Polyhydroxyalkanoate synthase (PhaC1 _Ps ) derived from Pseudomonas 61-3 strain has the ability to accumulate copolymer P (3HB-co-3HA) in cells. As the 3-hydroxyalkanoic acid (3HA) constituting P (3HB-co-3HA), an alkyl group that is a substituent at the 3-position of 3HA has preferably 3 to 9 carbon atoms. Examples of such 3HA include 3-hydroxyhexanoic acid, 3-hydroxyoctanoic acid, 3-hydroxydecanoic acid, and 3-hydroxydodecanoic acid.

In the gene of the present invention, serine (agt) at position 477 of the amino acid sequence of PhaC1 _Ps (SEQ ID NO: 1) is cysteine (tgc), aspartic acid (gac), glutamic acid (gaa), lysine (aag), leucine ( ctg), a base sequence encoding an amino acid sequence substituted with threonine (acc), valine (gtc), tryptophan (tgg) or tyrosine (tac). Among these, in terms of the high productivity of the copolymer P (3HB-co-3HA) and the high content of 3HB (3-hydroxybutanoic acid) in the copolymer, the serine is leucine, A base sequence encoding an amino acid sequence substituted with threonine or valine is preferred.
The genetic code corresponding to each amino acid may be changed to another genetic code corresponding to the amino acid, but from the viewpoint of the translation efficiency of the gene to be introduced, the genetic code in the parentheses frequently used for each amino acid is used. Is preferably used.

The amino acid sequence (SEQ ID NO: 1) of the polyhydroxyalkanoate synthase gene derived from the Pseudomonas 61-3 strain is registered as DDBJ accession number BAA36200.1, and the base sequence (SEQ ID NO: 2) is registered as DDBJ accession number AB014758.

The introduction of mutations into polyhydroxyalkanoate synthase (PhaC1 _Ps ) can be achieved by, for example, pGEM-T (available from Promega) and other vectors, Pseudomonas 61-3 derived polyhydroxyalkanoate synthase gene phaC1 _Ps (wild type) And a plasmid prepared by inserting the monomer supply gene phaAB _Re derived from the genus R. eutropha with a template as a template. That is, for each amino acid, it can be introduced by designing a forward primer into which a mutation has been inserted and a reverse primer into which no mutation has been inserted, and amplifying each plasmid using these.
Regarding the 477th serine (agt), cysteine (tgc), aspartic acid (gac), glutamic acid (gaa), lysine (aag), leucine (ctg), threonine (acc), valine (gtc) , Tryptophan (tgg) or tyrosine (tac).

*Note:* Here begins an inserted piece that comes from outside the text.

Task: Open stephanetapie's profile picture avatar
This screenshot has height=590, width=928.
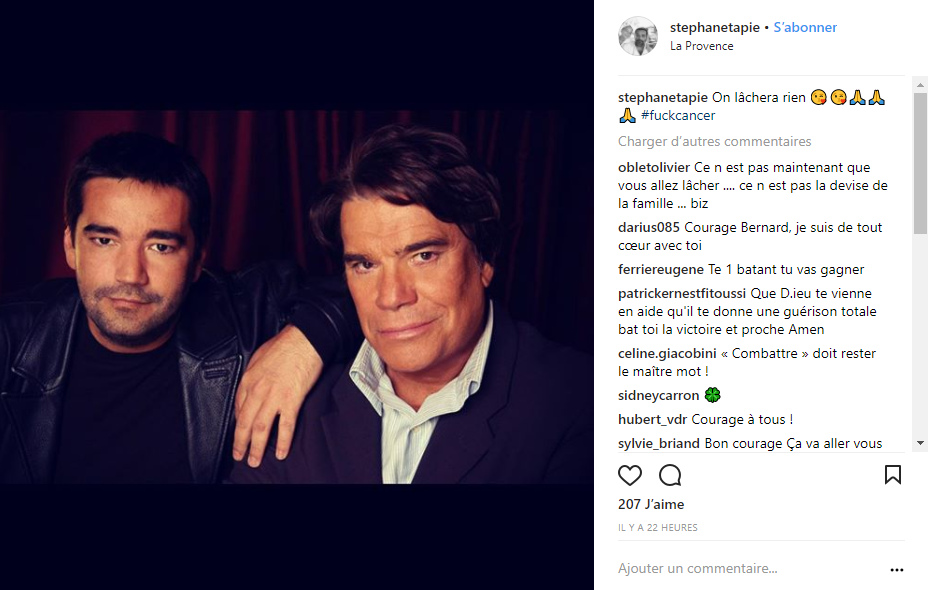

  In the present invention, a mutation can also be introduced into the 481st glutamine (cag) of the amino acid sequence shown in SEQ ID NO: 1. Specifically, cysteine (tgc), glutamic acid (gaa), phenylalanine (ttc), isoleucine (atc), lysine (aag), leucine (ctg), methionine (atg), valine (gtc), tryptophan (tgg) or Arginine (cgc) is mentioned. Among these, valine, tryptophan, or isoleucine is preferable from the viewpoint of high productivity of P (3HB-co-3HA) and high content of 3HB in the copolymer.

  Furthermore, in the present invention, a mutation can also be introduced with respect to the 130th glutamic acid (gaa) of the amino acid sequence shown in SEQ ID NO: 1. Specific examples include phenylalanine (ttc), histidine (cag), isoleucine (atc), leucine (ctg), valine (gtc), tryptophan (tgg) or tyrosine (tac). Of these, phenylalanine, isoleucine, valine or tyrosine is preferred.

  Furthermore, in the present invention, a mutation can also be introduced with respect to the 325th serine of the amino acid sequence represented by SEQ ID NO: 1. Specific examples include phenylalanine (ttc), glycine (ggc), histidine (cag), isoleucine (atc), leucine (ctg), methionine (atg), asparagine (aac), or tyrosine (tac). Of these, leucine or tyrosine is preferable.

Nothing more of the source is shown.